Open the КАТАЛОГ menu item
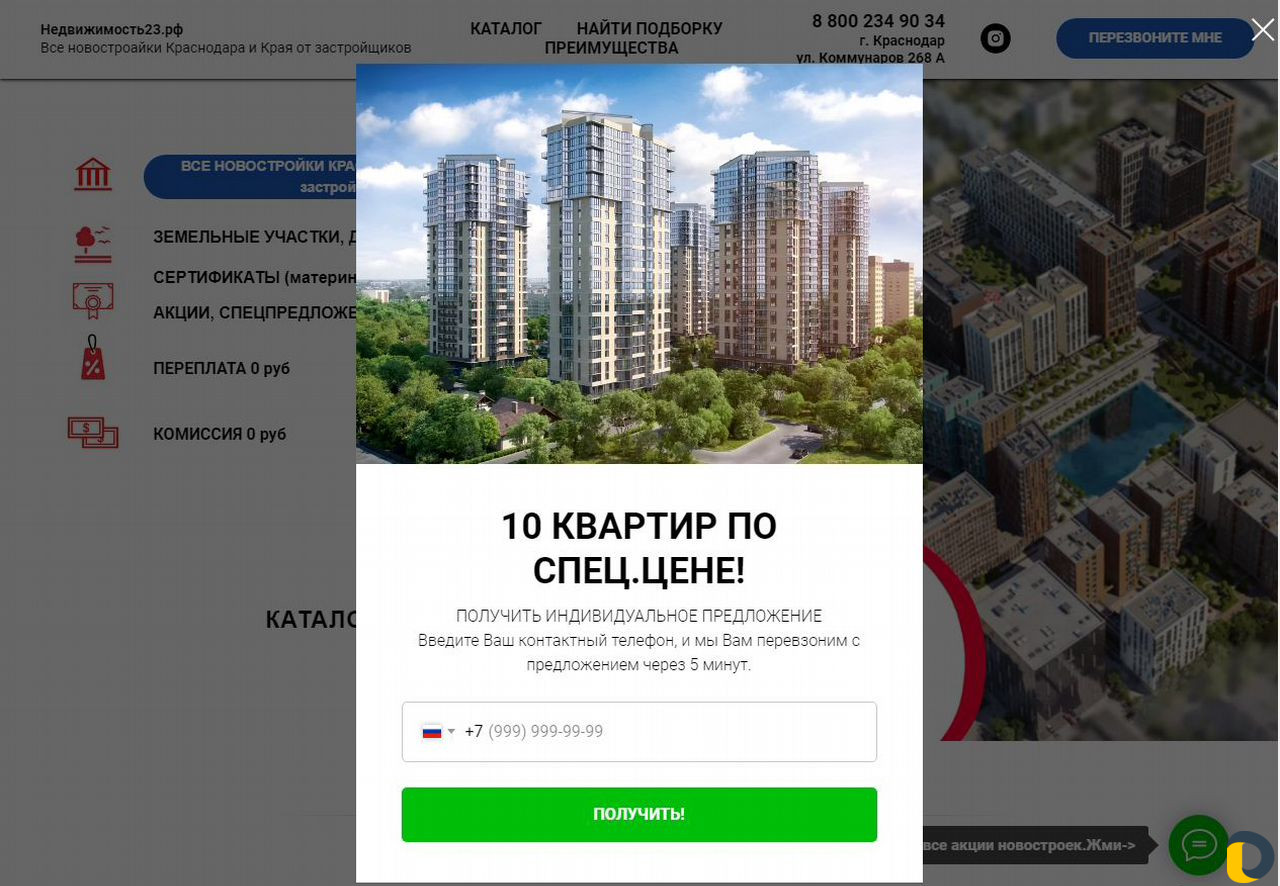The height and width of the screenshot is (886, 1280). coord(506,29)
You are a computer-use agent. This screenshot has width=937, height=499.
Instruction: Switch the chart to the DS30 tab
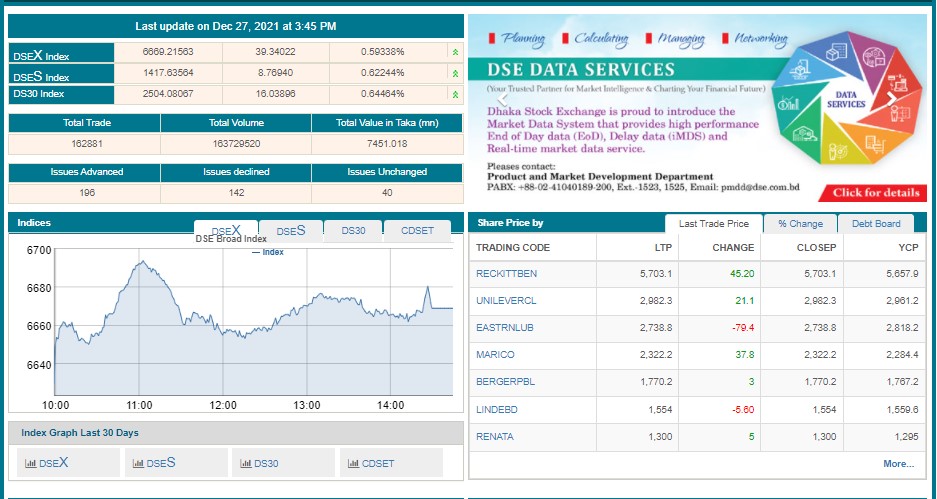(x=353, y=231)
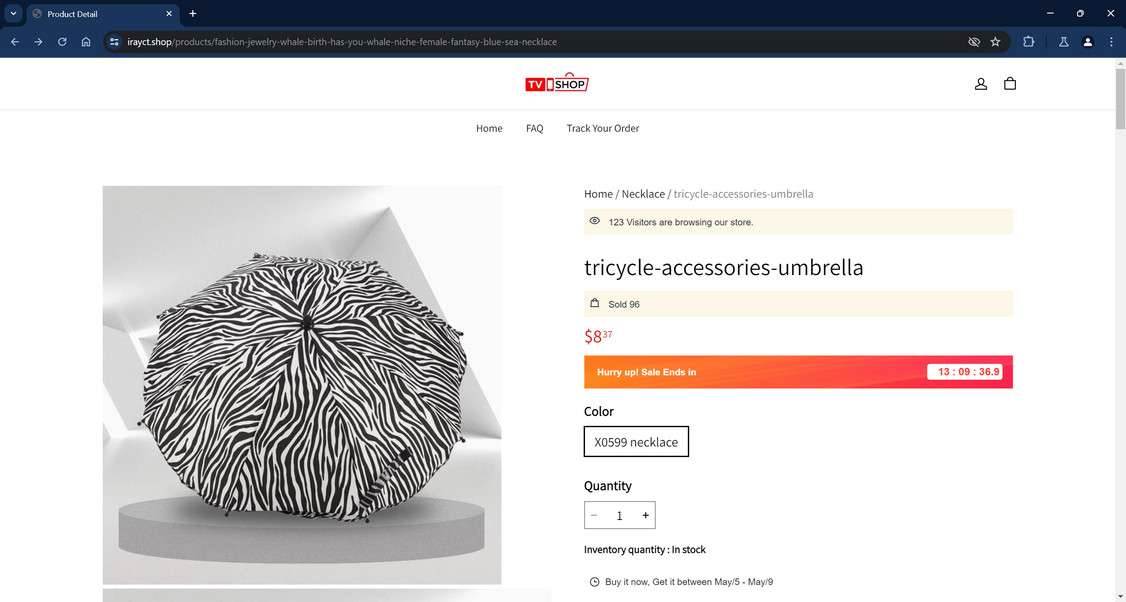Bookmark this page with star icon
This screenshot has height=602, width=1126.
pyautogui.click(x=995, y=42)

# Brief
Every record above should be duplicated precisely, with the images removed.

# Expected answer
Open the КАТАЛОГ menu item
The height and width of the screenshot is (886, 1280). coord(506,29)
You are a computer-use agent. This screenshot has width=937, height=499.
Instruction: Switch the chart to the DS30 tab
(x=353, y=231)
Bookmark this page with star icon
This screenshot has height=602, width=1126.
pyautogui.click(x=995, y=42)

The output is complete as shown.